*Task 1:* In the passage on rituals, about how far does the writer's usual run cover?
*Task 2:* Pick up the passage on rituals after its final sentence and continue it.

Rituals. We follow them without thinking. Some rituals are habits that we consciously try to form, like healthy exercise and diet. Other rituals are generally environmentally influenced… like going to church, going out to eat, or putting up a Christmas tree.
This past weekend, I went out to run, not having exercised the week before. My ritual is to run about six miles over a certain route that takes me through a subdivision and down a main street. I considered shortening the run, given my week-long inactivity, but I didn’t. I also thought about slowing from my usual pace. I didn’t follow that advice either. At the end of my run, I noticed a stabbing pain in my left Achilles tendon. I had injured myself, and it was all because I was accustomed to my ritual, and I didn’t want to change it.
We can form seemingly good habits, like regular exercise or a healthy diet. Some dietary habits are so ingrained in our minds that going against them seems like going against nature, like the practice of eating meat. As we have become more technologically advanced, we don’t need to slaughter our own animals or go to a farm, so we don’t see meat as coming from a living and breathing animal that can suffer and who raises its young, unless we take them away for veal or lamb chops. We don’t see that we have put these living things in factories where they aren’t animals anymore, but units of production on an assembly line. Input: corn, antibiotics, and hormones. Output: meat patty on our plate.
As human beings, we have the capacity to think through our actions and make a plan. Our mindfulness is our most important quality, otherwise, we are at the mercy of our environment and the whims of a culture that allows slavery to exist, restricts people from voting, and allows banks to defraud their customers, almost causing world-wide economic collapse. If we can recognize when a ritual is good or bad, we can make an exception and not blindly follow it.

*Given records:*

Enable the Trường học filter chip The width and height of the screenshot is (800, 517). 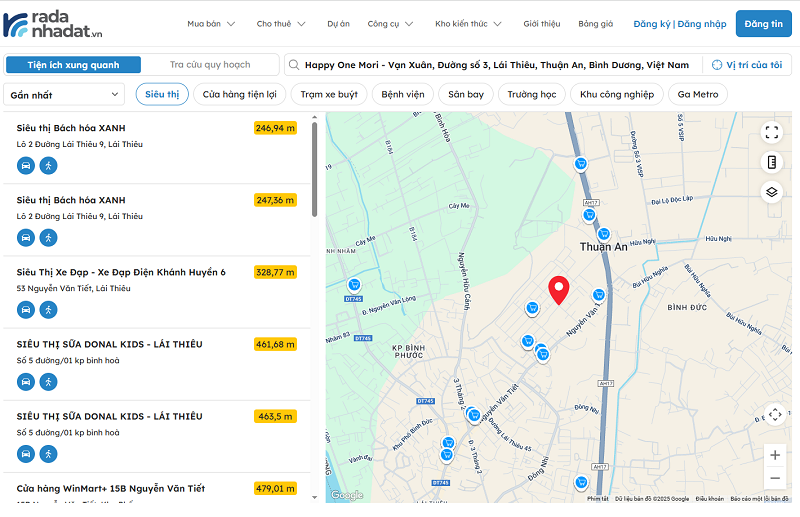(531, 95)
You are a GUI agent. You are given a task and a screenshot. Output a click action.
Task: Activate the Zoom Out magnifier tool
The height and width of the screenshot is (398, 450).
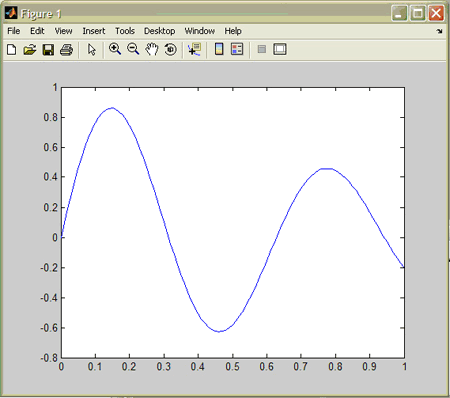[133, 49]
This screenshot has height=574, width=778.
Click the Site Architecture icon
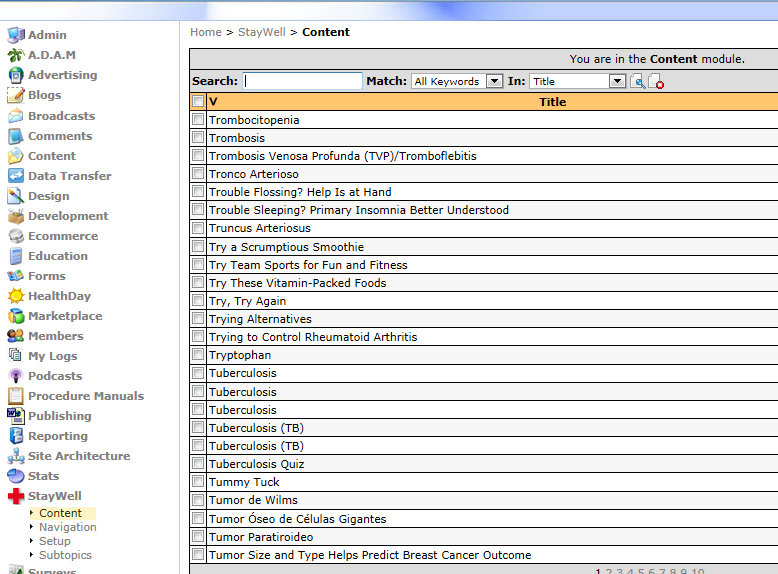point(15,456)
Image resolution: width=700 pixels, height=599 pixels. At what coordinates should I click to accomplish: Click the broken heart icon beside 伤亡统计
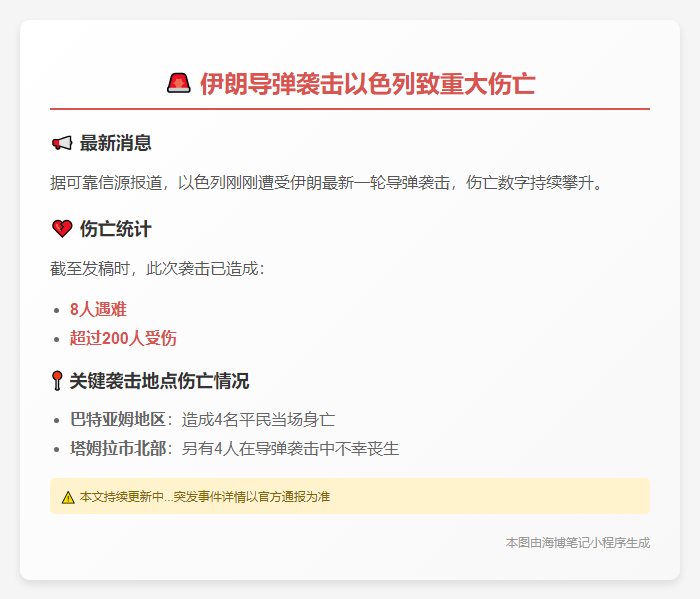61,229
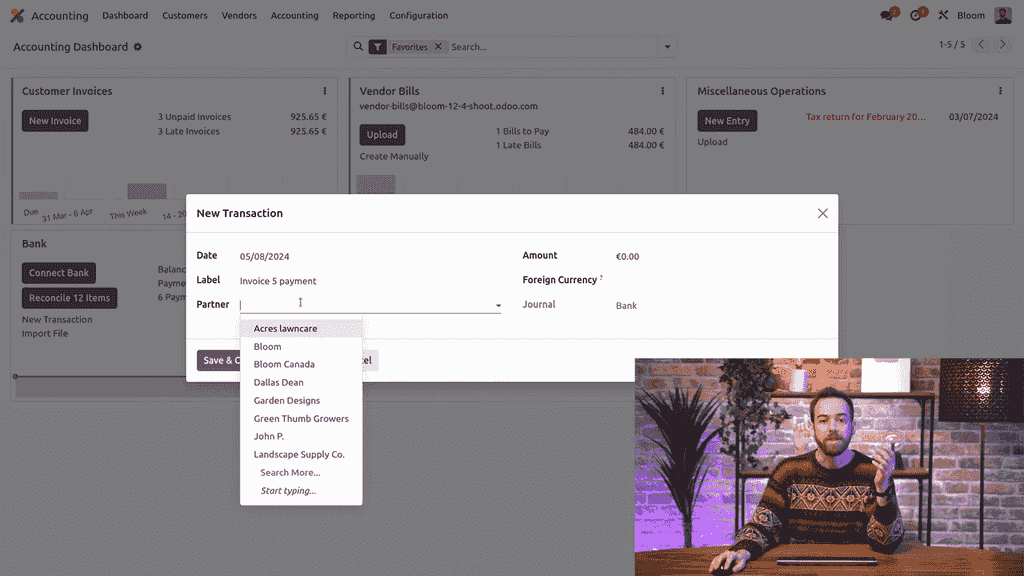Open the dashboard settings gear icon
Image resolution: width=1024 pixels, height=576 pixels.
(x=138, y=47)
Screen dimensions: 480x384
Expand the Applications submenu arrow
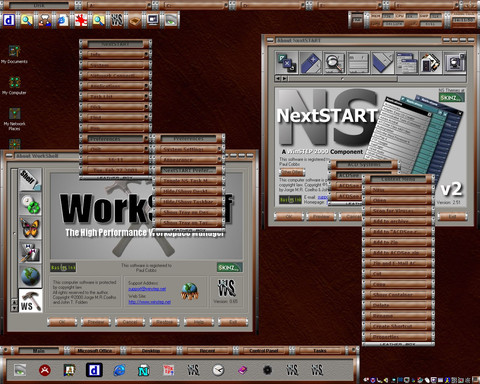click(146, 86)
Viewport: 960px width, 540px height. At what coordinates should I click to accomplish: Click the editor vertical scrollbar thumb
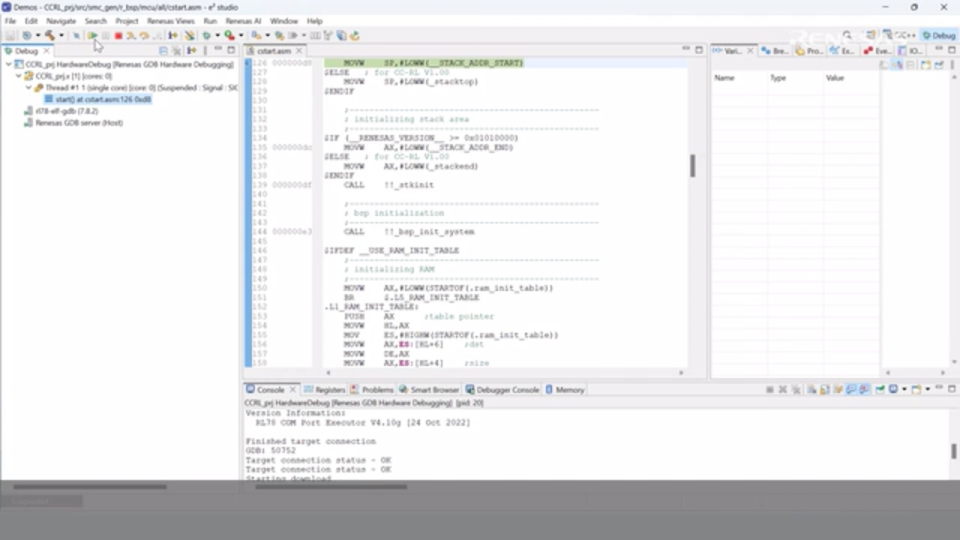[692, 165]
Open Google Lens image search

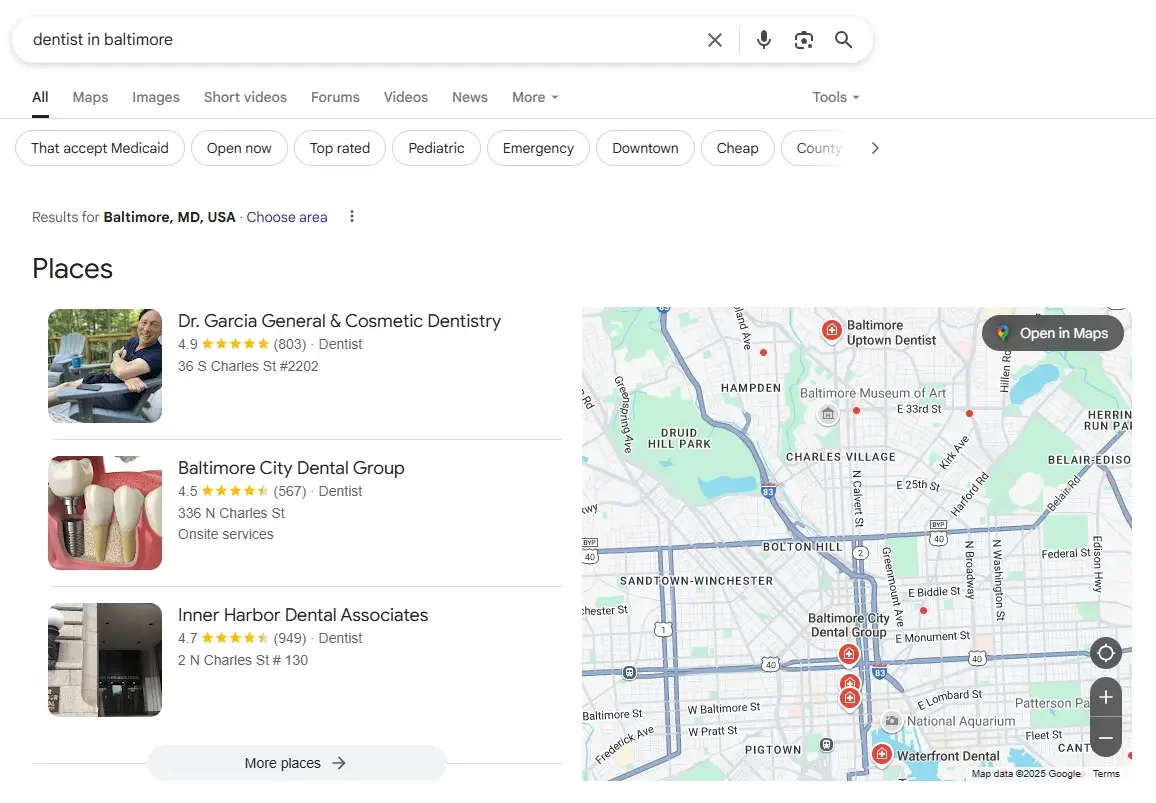(x=804, y=39)
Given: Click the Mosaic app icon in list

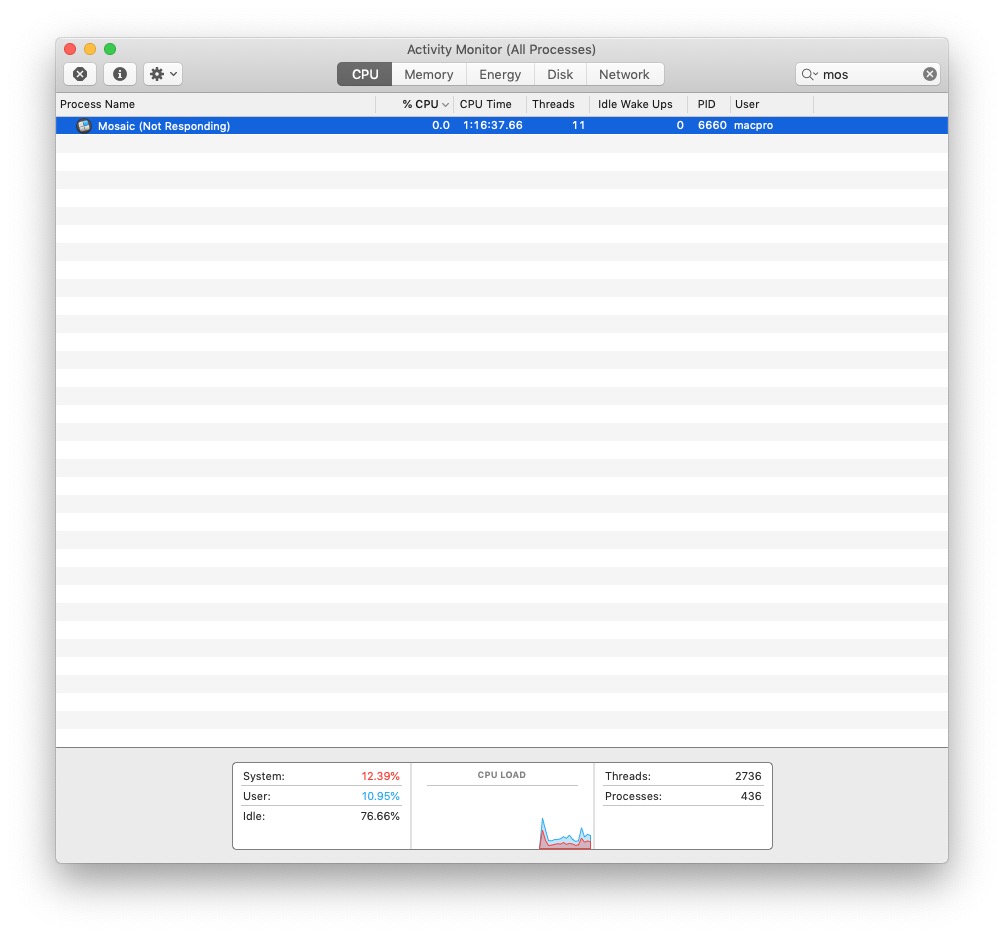Looking at the screenshot, I should tap(84, 126).
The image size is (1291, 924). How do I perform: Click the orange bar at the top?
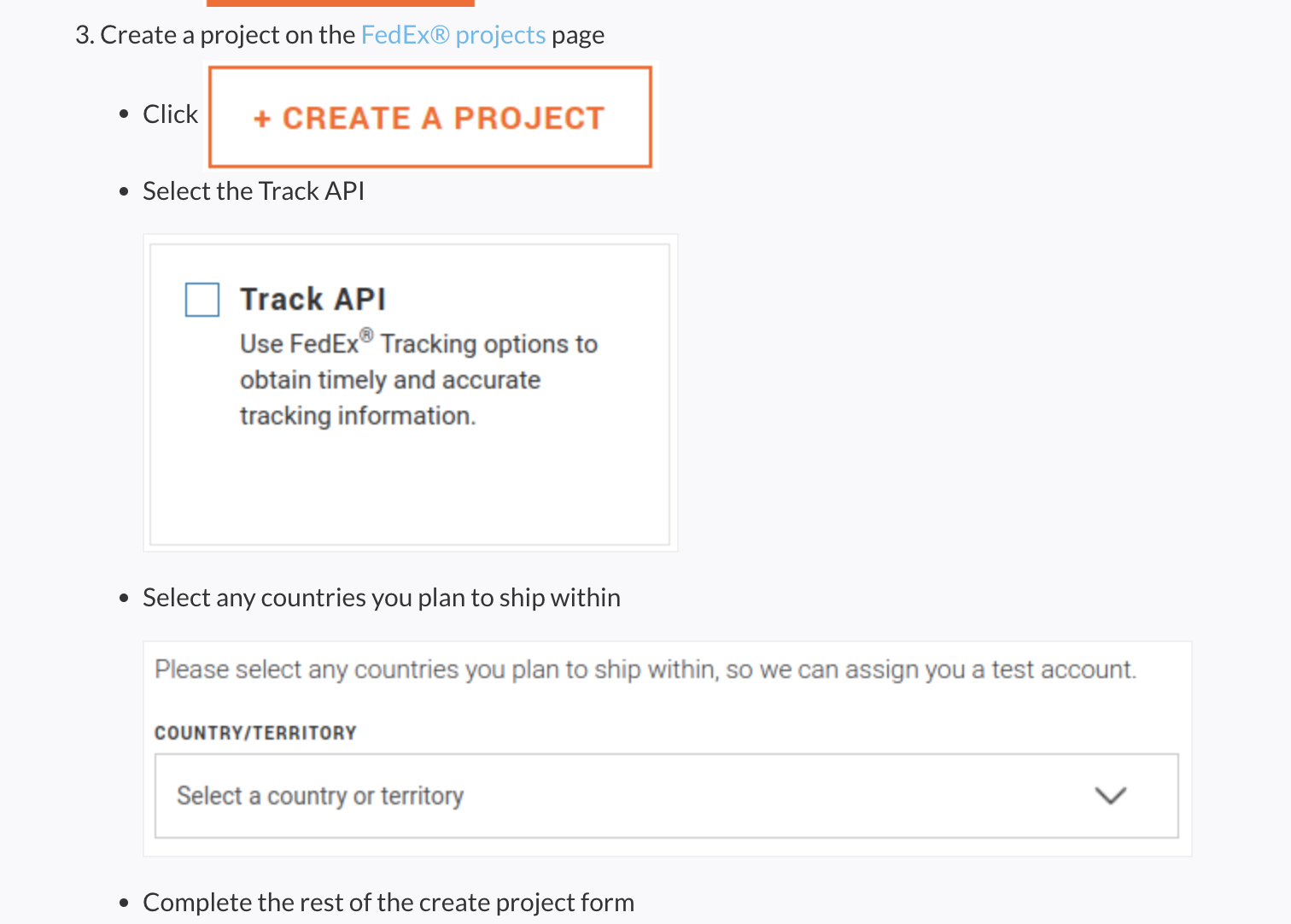click(340, 3)
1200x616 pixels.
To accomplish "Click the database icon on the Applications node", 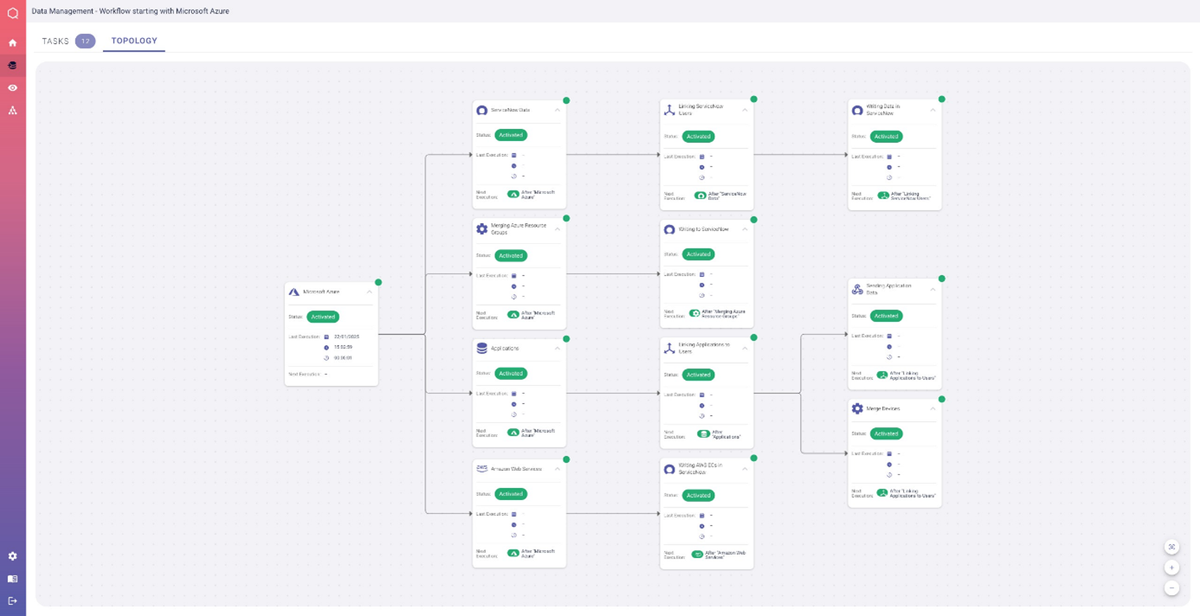I will (x=482, y=346).
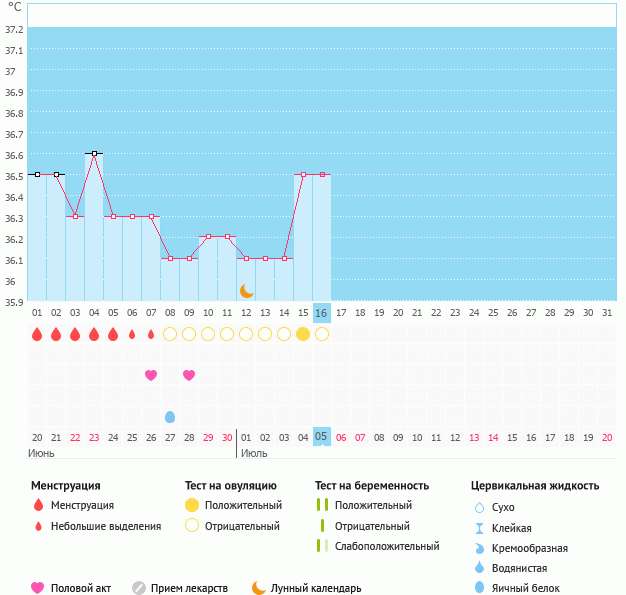
Task: Click the Яичный белок drop icon in the legend
Action: pos(479,588)
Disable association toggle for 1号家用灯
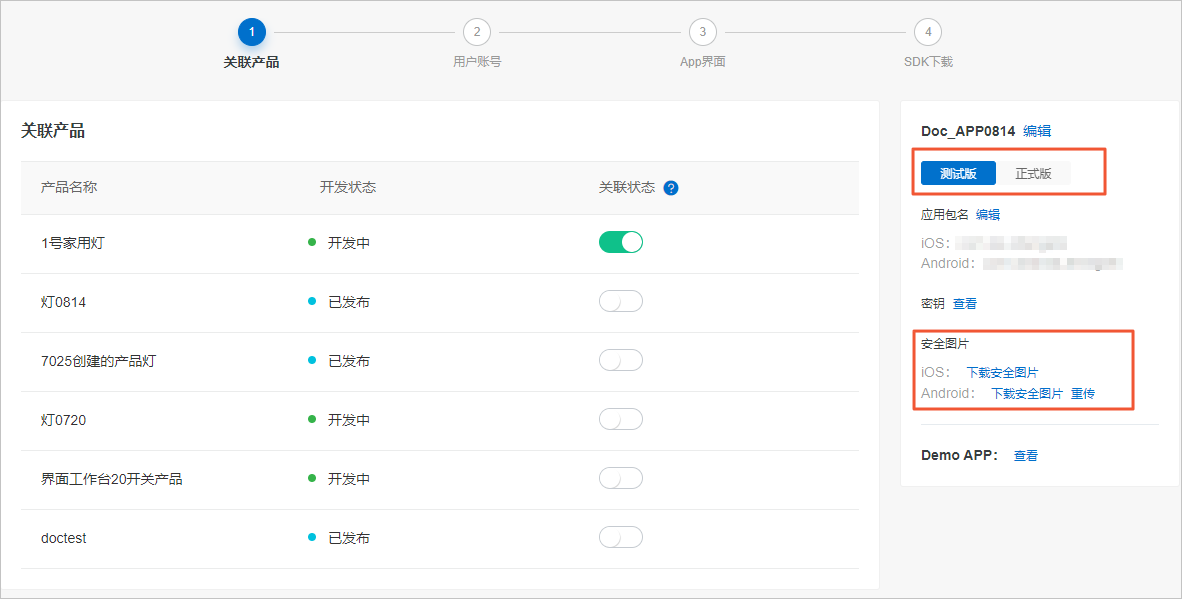 click(x=621, y=242)
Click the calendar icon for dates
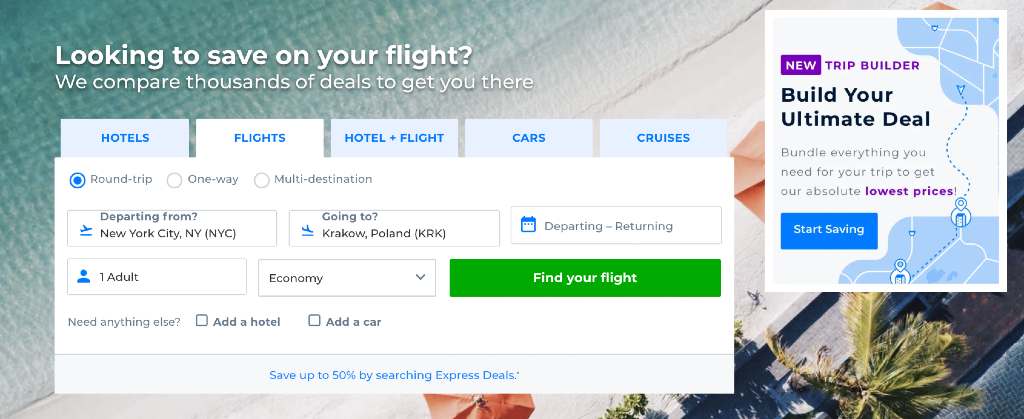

*Response 1:* About six miles.

*Response 2:*
So stop every once in a while and assess your habits and judge whether they are making you happy. You will probably find something you can change that will drastically improve your life and the state of the world you live in.
My fiance and I have discussed rituals at great length…and it’s amazing how much we aren’t aware of what we’re doing when we go through these habits and rituals until something goes wrong (e.g. the pain you experienced while running). We use the term “cognitive” to reference and illustrative what mindfulness is. I know I’m especially guilty sometimes of following rituals without thinking…I think it’s the human condition, but with Asperger’s in the mix and with allowing certain negative core beliefs ingrained into me as a teenager following rituals and habits seem to be even more true with me.
Mindfulness and being aware of one’s actions — and reasons for them — is key. I think there is a lot of doing without thinking going on in this world. But then again, that might be an understatement.
-Nicole
Nicole, it’s hard for me to get out of my rituals, but I can’t imagine what it would be like with a medical condition stopping me, too.
If most of us are in the right environment of helpful people, we can stop our bad habits, or not get into them. This means we should contribute to making a helpful environment. I think we all know the best way to do that, right?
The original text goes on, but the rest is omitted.